** Opening Data in this exercise block **
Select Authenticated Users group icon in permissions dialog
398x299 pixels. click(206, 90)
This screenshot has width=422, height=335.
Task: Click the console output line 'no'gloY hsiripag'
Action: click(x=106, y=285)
** Closing Data in this exercise block **
Your instructions
Each of the records is to be written out again exactly.

Expected output
Select Authenticated Users group icon in permissions dialog
398x299 pixels. click(206, 90)
This screenshot has width=422, height=335.
Task: Click the console output line 'no'gloY hsiripag'
Action: click(x=106, y=285)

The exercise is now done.